Warum Unternehmen an Digitaler Transformation scheitern

13.06.2016 von Holger Stelz
Das Rennen um Marktanteile und Kunden in der digitalen Wirtschaft ist längst eröffnet und Entscheidern traditioneller Unternehmen bereitet das zunehmend schlaflose Nächte. Sie fragen sich: Welcher Konkurrent digitalisiert als Nächster erfolgreich und kann sich ein Stück vom Datenkuchen sichern? Und wie kann ich mein Unternehmen durch Digitalisierung meiner Geschäftsprozesse erfolgreicher machen? Die einfache Antwort auf diese Fragen lautet: perfekte Kundendaten!

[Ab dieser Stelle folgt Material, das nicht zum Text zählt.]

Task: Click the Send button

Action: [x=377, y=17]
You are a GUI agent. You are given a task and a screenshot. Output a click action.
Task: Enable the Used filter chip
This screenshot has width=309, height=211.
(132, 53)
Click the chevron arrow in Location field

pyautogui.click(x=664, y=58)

Unternehmen scheitern hierzulande an der digitalen Transformation – unter anderem weil sie eines ihrer wertvollsten Wirtschaftsgüter sträflich vernachlässigen – ihre Kundendaten. Es fehlt ihnen sprichwörtlich die nötige Bodenhaftung. Das zeigt eine aktuelle Umfrage im Auftrag von Uniserv. Und nicht umsonst empfehlen die Analysten von Forrester Research: die eigenen Kundendaten zu optimieren, das sei ein zentraler Erfolgsfaktor für eine erfolgreiche digitale Transformation.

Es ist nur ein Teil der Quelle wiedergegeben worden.